她一定是瘋了吧。幾根指捏在一起,她用力地用指甲掐自己的肉,在心裡警告並責罵着自己。能和馮紹華在一起一直是自己的夢想,終於實現了,她應該開心纔對。對,開心。
她綻開了一抹笑容,與馮紹華相對。馮紹華心滿意足地含首,她卻覺得臉僵得難過。
“下午去試婚紗,晚一點去看婚禮現場佈置,明天早上……”馮紹華開始快而準地報出行事計劃,安吉爾慢慢張大了嘴,“我們兩個都要去嗎?不是以前都是由你……”
“當然,因爲這是我們兩個人的婚禮。”他寵溺地摸了一把她的發,笑着答。只有他自己知道,要她去不過是想把她隨時留在視線範圍內。
只有把她鎖在身邊,纔不擔心有人會來搶。
“哦。”她虛弱地應。雖然不喜歡這些繁瑣的事情,但更不想馮紹華生氣。自從那次後,她在他面前變得小心翼翼,行事說話都拘謹了許多。她何嘗不知道,一個男人在結婚現場等不到人會是如何的一種尷尬加怒火,她一直對他存着深深的內疚。
“那……結婚證的事?”她輕聲問,底氣不足,生怕牽動馮紹華的傷口。
馮紹華攏了一下她的肩,“放心吧,結婚當天婚姻註冊局的人會把結婚證送到婚禮現場的,這將成爲婚禮的一個特定環節。”
“哦。”還是哦。她詞窮到連自己都覺得有些不正常。不過,馮紹華卻絲毫未覺般乾脆雙手扶上了她的肩:“一切都沒問題的,放心吧。”
“哦。”
她努力裝出很開心很幸福的樣子,裝得一張臉都在發僵。安吉爾總覺得哪裡不對勁,可她卻無法找到不對勁在哪兒。
……
“來,站直一點兒,笑一笑。”巨大的新娘試裝室裡,工作人員專業地指揮着安吉爾擺出幸福的表情,幫她確認婚紗的合適度。
在她的身上忙活一陣後,拍手道:“真是太完美了。”
安吉爾兒透過鏡子,看到了鏡中的自己。一襲雪白的婚紗落在身上,將腰身扣到不盈一握,又剛好將身體其他部位的曲線完美展露。長長的裙襬脫在地面上,不張揚,妥貼地順着她的腿部線條流下,就似一具完美的雕塑,美到惹人眩目。
她小心地走動了幾步,未曾注意到馮紹華已經悄悄走了進來。
“太美了。
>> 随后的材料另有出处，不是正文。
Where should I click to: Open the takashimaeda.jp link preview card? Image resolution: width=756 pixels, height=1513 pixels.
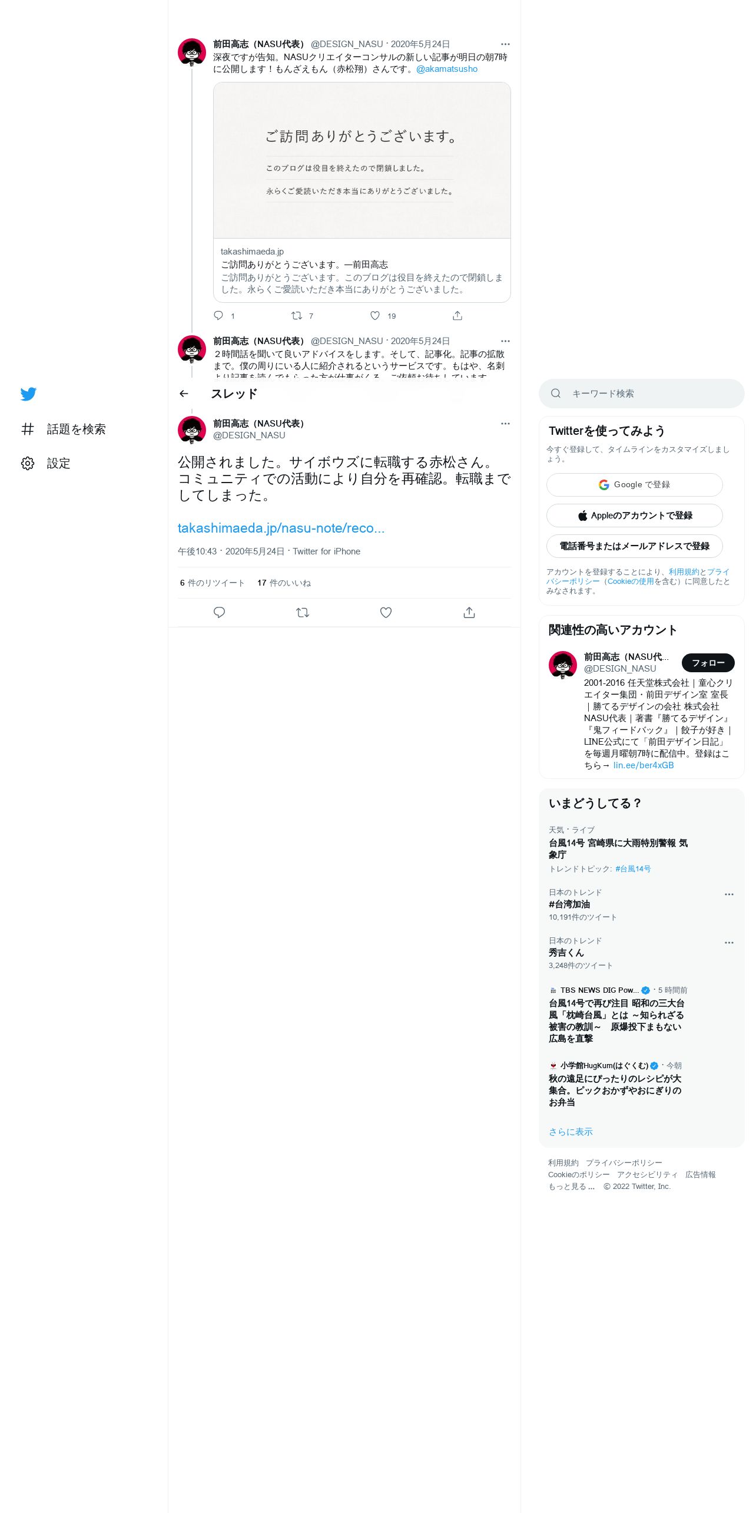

”他忍不住讚歎。安吉爾嚇了一跳,扭頭回來時身體一挫,就要倒下。
“小心,別摔着。”馮紹華快步過來,扶上她的腰。安吉爾的眼睛突然恍惚,她的臉色變了變。
“怎麼了?扭到了?”馮紹華着急地問。她虛弱地笑了笑,搖頭。剛剛,怎麼會以爲扶自己的是白暮雲?那句話,好熟悉,好像之前也在哪裡聽過。
咔嚓,咔嚓,連着兩聲,安吉爾看到對面過來的攝影師舉起鏡頭正對着他們,腦子裡猛然間躍出了相同的畫面。
怎麼會這樣?她恍惚地看着鏡中的自己,有馮紹華扶在身旁,延展出幸福的滋味……
攝影師低頭看了一陣照片,擡頭看了一眼安吉爾,眉頭擰了擰,走過去朝工作人員耳語了幾聲。工作人員迅速走過來,笑盈盈地幫她拉了拉裙襬,道:“新娘子別緊張,拍照的時候一定要露出幸福的笑容。不過,現在只是試鏡,過兩天才拍,還有時間調整情緒的。”
安吉爾愣愣地看着鏡中的自己,誠如工作人員所暗示的那樣,面上無一點喜色,僵硬得讓人覺得自己是被逼着結婚的。
肯定是剛剛的畫面感太熟悉了,太震撼人心了,所以她纔會驚到。一定是這樣的。
只是,她明明沒有和人結過婚,之前更沒有穿過婚紗,怎麼會有熟悉感?她甚至還會想象到白暮雲是新郎,她是精神出問題了吧。
“怎麼了?累了嗎?”馮紹華意識到了她的不安,輕聲問。她臉色極差,隨意地點頭輕輕嗯了一聲。某種沉重的感覺襲來,一些黑壓壓的東西像要突破大腦皮層躍出,她有些控制不住了。
“那我們先回去吧。”馮紹華體貼地扶着她走出去。她吃力地睜着眼,害怕自己被那團團濃重的東西淹沒,緊緊地捏着馮紹華的衣角。
直到脫掉婚紗,回到車上,她才壓回了那團黑沉,感覺好了很多。她虛弱地躺在椅背上,幾乎用盡了所有的力氣。
“結婚是每個女人必經的過程,不必緊張。”馮紹華毫無所知,撫着她的手安慰。安吉爾虛弱地點頭,再也說不出一個字來。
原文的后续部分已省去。